Verkehr und Mobilität

Fahrradstraßen in Bückeburg?

 

Bückeburgs Lokalpolitiker befassen sich schon seit längerem mit der Frage: Wie kann der Fahrradverkehr in der Stadt gefördert und verbessert werden? Dabei wurde auch immer wieder der Ruf nach einer Fahrradstraße laut; verbunden mit der Frage: Welche Strecke eignet sich dafür, wo ist eine solche Straße am sinnvollsten und was macht man mit dem übrigen Verkehr in diesem Bereich? 

 

Der Ortsverein der SPD – Bückeburg wollte sich in einer solch weitreichenden Frage auf seiner letzten turnusmäßigen Versammlung erst einmal Klarheit verschaffen und wollte wissen: Welche gesetzlichen Vorgaben, Verordnungen Forderungen müssen erfüllt werden um eine normale innerstädtische Straße in eine Fahrradstr. umzuwandeln und was ist eine Fahrradstr. nach dem Gesetzt überhaupt?

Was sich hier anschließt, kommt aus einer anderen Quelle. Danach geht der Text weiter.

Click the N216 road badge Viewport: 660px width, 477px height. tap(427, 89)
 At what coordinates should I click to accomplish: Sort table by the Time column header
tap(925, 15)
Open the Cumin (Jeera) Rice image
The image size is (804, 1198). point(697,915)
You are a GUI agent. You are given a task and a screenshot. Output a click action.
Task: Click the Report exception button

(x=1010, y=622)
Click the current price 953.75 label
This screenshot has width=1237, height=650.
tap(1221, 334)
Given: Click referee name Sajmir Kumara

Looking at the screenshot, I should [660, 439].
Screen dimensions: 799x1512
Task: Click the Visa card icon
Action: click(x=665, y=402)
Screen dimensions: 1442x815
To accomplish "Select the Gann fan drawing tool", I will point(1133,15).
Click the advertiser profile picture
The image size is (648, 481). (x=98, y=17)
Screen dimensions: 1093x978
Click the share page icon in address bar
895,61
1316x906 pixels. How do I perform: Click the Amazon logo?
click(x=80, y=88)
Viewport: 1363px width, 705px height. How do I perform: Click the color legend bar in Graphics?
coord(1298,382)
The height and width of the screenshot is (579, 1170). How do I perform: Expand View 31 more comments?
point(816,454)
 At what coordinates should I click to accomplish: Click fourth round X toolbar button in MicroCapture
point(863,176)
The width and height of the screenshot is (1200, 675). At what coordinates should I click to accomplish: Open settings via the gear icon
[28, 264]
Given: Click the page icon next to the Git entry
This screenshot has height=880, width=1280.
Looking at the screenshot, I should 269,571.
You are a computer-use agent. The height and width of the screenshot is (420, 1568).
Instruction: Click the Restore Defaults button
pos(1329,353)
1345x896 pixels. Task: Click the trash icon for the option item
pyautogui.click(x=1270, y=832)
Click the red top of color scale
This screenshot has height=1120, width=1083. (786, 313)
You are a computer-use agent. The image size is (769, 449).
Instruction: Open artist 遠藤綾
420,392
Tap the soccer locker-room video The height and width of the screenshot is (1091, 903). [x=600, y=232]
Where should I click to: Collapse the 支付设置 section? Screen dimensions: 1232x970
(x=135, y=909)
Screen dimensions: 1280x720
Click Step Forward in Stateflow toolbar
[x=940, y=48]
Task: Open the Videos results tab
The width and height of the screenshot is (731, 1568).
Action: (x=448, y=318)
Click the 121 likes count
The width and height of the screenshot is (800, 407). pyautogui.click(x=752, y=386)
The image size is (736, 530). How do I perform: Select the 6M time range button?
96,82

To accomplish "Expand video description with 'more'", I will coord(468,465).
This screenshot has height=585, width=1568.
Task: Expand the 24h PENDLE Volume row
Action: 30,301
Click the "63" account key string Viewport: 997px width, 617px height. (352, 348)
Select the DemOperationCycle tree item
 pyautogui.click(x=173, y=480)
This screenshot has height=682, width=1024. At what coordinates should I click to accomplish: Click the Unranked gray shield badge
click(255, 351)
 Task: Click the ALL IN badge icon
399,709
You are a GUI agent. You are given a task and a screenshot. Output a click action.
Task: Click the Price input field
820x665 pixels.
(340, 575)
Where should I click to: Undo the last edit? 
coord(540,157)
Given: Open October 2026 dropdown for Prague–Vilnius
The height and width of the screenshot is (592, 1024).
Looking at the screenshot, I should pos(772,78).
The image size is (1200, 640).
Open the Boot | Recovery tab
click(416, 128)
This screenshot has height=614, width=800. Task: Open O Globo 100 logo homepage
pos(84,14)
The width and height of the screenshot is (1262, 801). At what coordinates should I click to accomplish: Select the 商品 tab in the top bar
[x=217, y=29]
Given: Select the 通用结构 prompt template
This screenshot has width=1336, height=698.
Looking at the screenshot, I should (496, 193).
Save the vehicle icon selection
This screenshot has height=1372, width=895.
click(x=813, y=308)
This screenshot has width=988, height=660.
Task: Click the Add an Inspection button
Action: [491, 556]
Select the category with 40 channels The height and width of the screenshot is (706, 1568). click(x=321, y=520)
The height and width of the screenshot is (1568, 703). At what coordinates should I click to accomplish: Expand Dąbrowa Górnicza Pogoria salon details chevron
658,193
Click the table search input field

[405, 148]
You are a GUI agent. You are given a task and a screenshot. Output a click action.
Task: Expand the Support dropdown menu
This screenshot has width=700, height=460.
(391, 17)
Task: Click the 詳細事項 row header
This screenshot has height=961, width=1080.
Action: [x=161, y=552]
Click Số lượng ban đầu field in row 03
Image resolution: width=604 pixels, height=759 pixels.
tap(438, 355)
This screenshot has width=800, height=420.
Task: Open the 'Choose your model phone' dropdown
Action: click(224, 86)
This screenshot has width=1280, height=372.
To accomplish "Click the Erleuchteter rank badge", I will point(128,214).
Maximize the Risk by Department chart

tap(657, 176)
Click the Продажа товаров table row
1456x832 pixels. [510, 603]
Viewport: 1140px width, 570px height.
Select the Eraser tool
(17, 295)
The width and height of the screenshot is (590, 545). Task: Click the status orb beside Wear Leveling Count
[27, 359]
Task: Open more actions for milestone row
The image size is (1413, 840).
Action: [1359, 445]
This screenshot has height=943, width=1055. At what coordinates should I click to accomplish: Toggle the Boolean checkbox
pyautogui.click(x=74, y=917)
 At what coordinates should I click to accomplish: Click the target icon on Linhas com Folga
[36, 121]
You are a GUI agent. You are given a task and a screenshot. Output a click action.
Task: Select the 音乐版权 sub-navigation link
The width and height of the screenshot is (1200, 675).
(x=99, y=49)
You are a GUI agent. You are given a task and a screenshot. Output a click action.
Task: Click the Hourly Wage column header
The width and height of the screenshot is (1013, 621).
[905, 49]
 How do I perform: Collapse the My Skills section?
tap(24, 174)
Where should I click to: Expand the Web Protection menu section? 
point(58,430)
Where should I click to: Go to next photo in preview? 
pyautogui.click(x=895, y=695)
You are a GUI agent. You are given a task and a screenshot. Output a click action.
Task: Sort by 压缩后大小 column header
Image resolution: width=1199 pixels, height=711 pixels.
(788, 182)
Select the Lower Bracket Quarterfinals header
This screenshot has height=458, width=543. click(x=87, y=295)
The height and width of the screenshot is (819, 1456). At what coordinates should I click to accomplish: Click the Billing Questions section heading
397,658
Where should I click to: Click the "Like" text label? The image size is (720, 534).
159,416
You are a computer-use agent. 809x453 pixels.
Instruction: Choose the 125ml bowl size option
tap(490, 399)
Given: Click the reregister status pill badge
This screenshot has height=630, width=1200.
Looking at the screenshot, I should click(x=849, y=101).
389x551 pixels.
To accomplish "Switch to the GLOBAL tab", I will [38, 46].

Dazu hatte man den Polizeihauptkommissar Werner Müller von der Polizeiinspektion Nienburg eingeladen, der dort Sachgebietsleiter für Verkehr ist. Auch war eine Einladung an die Kolleginnen und Kollegen der anderen Parteien und Fraktionen gegangen  um die spätere Diskussion zu erleichtern.

 

Hauptkommissar Müller stellte Anfangs einige Beispiele aus großen Städten vor. Echte Fahrradstraßen – ja sogar Radschnellwege sind dort möglich. In kleineren Städten, wie z. B. Bückeburg, sind aber nur selten der Platz und der finanzielle Spielraum vorhanden, um solch klare Verhältnisse auf den Straßen zu schaffen. Dazu kommen noch die Interessen der Anlieger, die ihre Grundstücke per Auto erreichen wollen und ev. fortfallender Parkraum. Außerdem muss die Fahrbahnbreite 4,50m ( ohne Parkstreifen )betragen. Müller warnte davor eine Pseudosicherheit zu schaffen  und klärte auf, dass Radfahrer nach §2 STVO auf die Fahrbahn gehören. „Denn das Fahrrad ist ein Fahrzeug und damit ein gleichberechtigter Verkehrsteilnehmer, wie das Auto“, erläuterte Müller.

Durchaus sinnvoll sieht er hingegen ein flächendeckendes Tempo 30 in der Stadt Bückeburg. Neben einer Verbesserung der Sicherheit aller Verkehrsteilnehmer gibt es weitere positive Effekte wie die Verringerung des Verkehrslärms und der Luftschadstoffbelastung, von der alle Bürgerinnen und Bürger profitieren.

Ausdrücklich lobte er die rot, auf dem Asphalt markierten Radfahrer Aufstellräume vor den Ampeln, die den Radlern erlaubten bei Grün vor den Autofahrern zu starten. Hier sei Bückeburg Vorreiter.

Bahntrasse

 

Beim SPD-Unterbezirksparteitag haben wir beschlossen, uns gegen den trassenfernen Ausbau der Bahnstrecke Hannover-Bielefeld zu positionieren. Im SPD Wahlprogramm setzten wir mit dem Leitantrag "Für den trassennahen Ausbau in Schaumburg - Für den Erhalt der Natur und Lebensqualität" ein deutliches Zeichen. Wir unterstützen damit die Bürgerinitiative Bigtab und der Bürgerinitiative Mit Masse gegen die Trasse.